__What to do__: Reproduce, word for word, the passage of the lawn tractor forum thread that lies between "When they go" and "cylinder(s). Thats bad.", inclusive.

__Source document__:
※

# B & S 16HP OHV problem(model 28u707 )



## aremer... (Jan 14, 2005)

hi all ,i am new to this section of hobbytalk as i usually browse the toys LOL.i recently was using my lawn tractor & it started stalling & backfiring.originally i thought it was not getting a spark ,but have replaced the plug & armature.i know that it now gets a spark ,but the cylinder seems to be over flooded with gas when i attempt to start it(plug is fouled & wet).this tractor is 12 years old & has always started & ran fine-then suddenly this.any help would be greatly appreciated ,as it really isn't a good time to be spending the extra bucks on a new one.thanks


----------



## aremer... (Jan 14, 2005)

also ,the solenoid @ the bottom of the bowl seemed to click before when i turned the key,but it doesn't seem to be making the sound now.could that be my problem?i do not know what the solenoid does but seeing as it is on the carb, iwas thinking maybe that could be my problem.thanks again


----------



## Gluefinger (Oct 15, 2009)

Hello aremer, Sounds like carb problem more than likely a piece of trash at the inlet needle. If it dosen't have a filter you might want to install one. Besides getting to the inlet needle while your in the carb go ahead and give it a good cleaning. Also check your fuel tank for debris you may have to clean out the tank too. good luck.


----------



## kahs4814 (Mar 23, 2010)

The solenoid on the carb bowl is a anti-backfire switch. When its working you will hear it click when you turn the key on, and again when you turn the key off. Since you don't here it now its either stuck, clogged, the wire has come loose, or broke. They are always going bad. It's there so when the key is turned off when the engine is running full throttle, it has less chance to back fire when the engine stops. 
When they go bad, I just pull it off, extend the plunger and cut it off flush with wire cutters, screw it back on and tie the wire off out of the way.
That might be your problem cause if its stuck in the UP position, its cutting off fuel to the engine.

If the engine is flooding, either the float has gas in it, or the needle is stuck, or the needle seat has expanded and the needle can not shut off the flow of gas to the bowl. If it's a gravity feed system ( no pump ) it will allow fuel to fill the crankcase, and if you run the engine it will wash the cylinder(s). Thats bad.
A inline fuel filter AND shut off valve should be used. Always pull the dipstick and take a whiff, if you smell gas, drain and fill with fresh oil after the flooding problem has been fixed. Don't run it if you smell gas in the oil!

Hope this helps

Rob


----------

※

__Data shown__:
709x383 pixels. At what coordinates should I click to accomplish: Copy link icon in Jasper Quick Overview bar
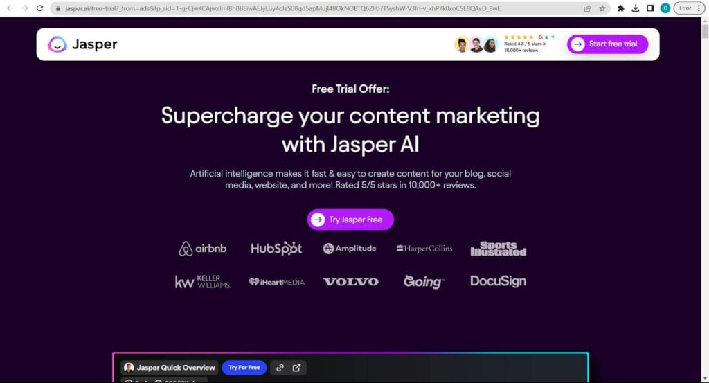pos(279,368)
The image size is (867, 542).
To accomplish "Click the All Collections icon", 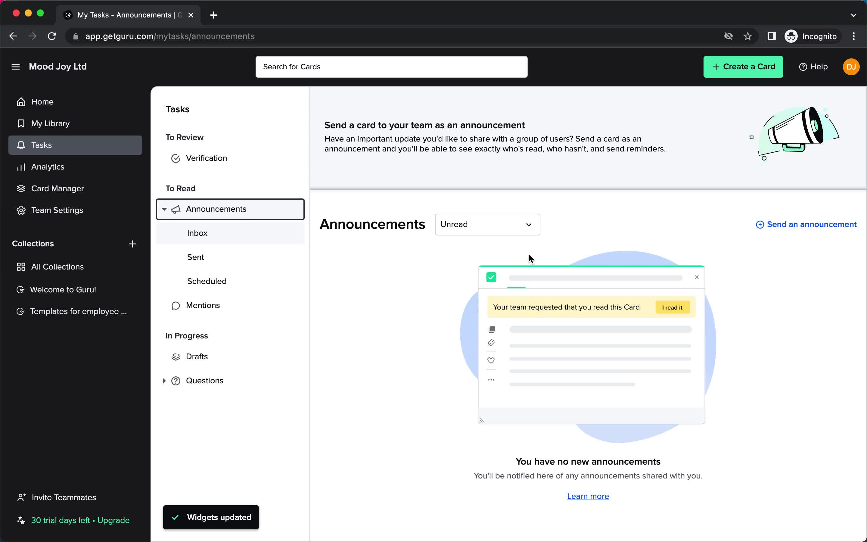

※

__Exercise answer__:
When they go bad, I just pull it off, extend the plunger and cut it off flush with wire cutters, screw it back on and tie the wire off out of the way.
That might be your problem cause if its stuck in the UP position, its cutting off fuel to the engine.

If the engine is flooding, either the float has gas in it, or the needle is stuck, or the needle seat has expanded and the needle can not shut off the flow of gas to the bowl. If it's a gravity feed system ( no pump ) it will allow fuel to fill the crankcase, and if you run the engine it will wash the cylinder(s). Thats bad.